# Extracted text:
^^^^^^^^^^^^^^^^

The six-year fight over "Baby Carlos," which pitted Don and Beverly Collard, the child's foster parents, against the natural mother and the county adoption agency, has ended with Carlos an irrevocable member of the Collard family.
Before the Covina couple received the final adoption decree from a Los Angeles Superior Court judge Sept. 5, Carlos had been the center of a well-publicized court fight.
When Carlos was born in Los Angeles in 1979, his mother, a citizen of Mexico, agreed to give him up for adoption. But she changed her mind a few months later, tried to regain custody and took Carlos to Guadalajara, Mexico, in 1981 in defiance of a court order.
Tears of Joy
Beverly Collard and her son went to Mexico to try to find the boy, and, with the help of Mexican police, traced him to the neighborhood where he lived. While searching the area, Collard's son spotted Carlos walking down the street, and the two brought him back to Covina.
After learning earlier this month that the adoption of Carlos, now 7, finally had been approved, Beverly Collard said she shed tears of joy.
Carlos, shuffling baseball cards and reluctantly posing for pictures, did not want to talk to a reporter when he was asked about how he felt.
"Carlos is very quiet. You don't know a lot of his internal feelings," said Beverly Collard.
But Carlos did agree that he is happy that his days of going to court are over, and he confirmed his adopted mother's report that his first reaction was relief that he could stay in the United States.
Efforts to reach the attorneys who have represented the natural mother, Guadalupe Rodriguez Nunez, were unsuccessful.
Carlos will continue to grow up in a Covina household that even the county officials who fought the Collards' effort to adopt Carlos agree has extraordinary warmth and love, often taking in children that the county cannot place anywhere else.

^^^^^^^^^^^^^^^^

# Information given:
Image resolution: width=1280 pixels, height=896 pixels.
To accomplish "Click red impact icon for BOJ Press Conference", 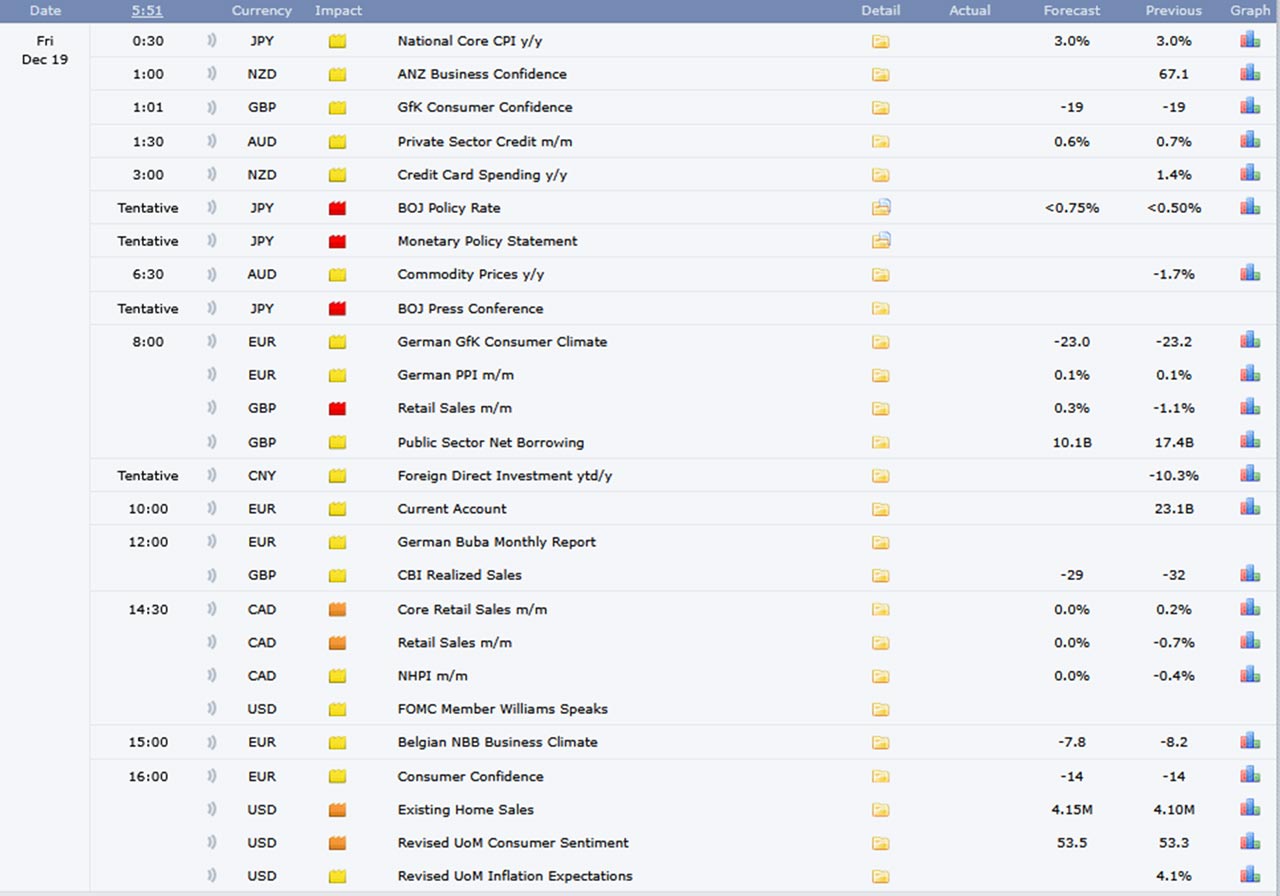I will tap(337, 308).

^^^^^^^^^^^^^^^^

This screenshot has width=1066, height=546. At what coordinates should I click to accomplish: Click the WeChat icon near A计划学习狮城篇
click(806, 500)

^^^^^^^^^^^^^^^^

# What to work on:
Copy the passage of the news story about the adoption of Carlos above verbatim, from "After learning earlier" to "the United States.".

# Correct output:
After learning earlier this month that the adoption of Carlos, now 7, finally had been approved, Beverly Collard said she shed tears of joy.
Carlos, shuffling baseball cards and reluctantly posing for pictures, did not want to talk to a reporter when he was asked about how he felt.
"Carlos is very quiet. You don't know a lot of his internal feelings," said Beverly Collard.
But Carlos did agree that he is happy that his days of going to court are over, and he confirmed his adopted mother's report that his first reaction was relief that he could stay in the United States.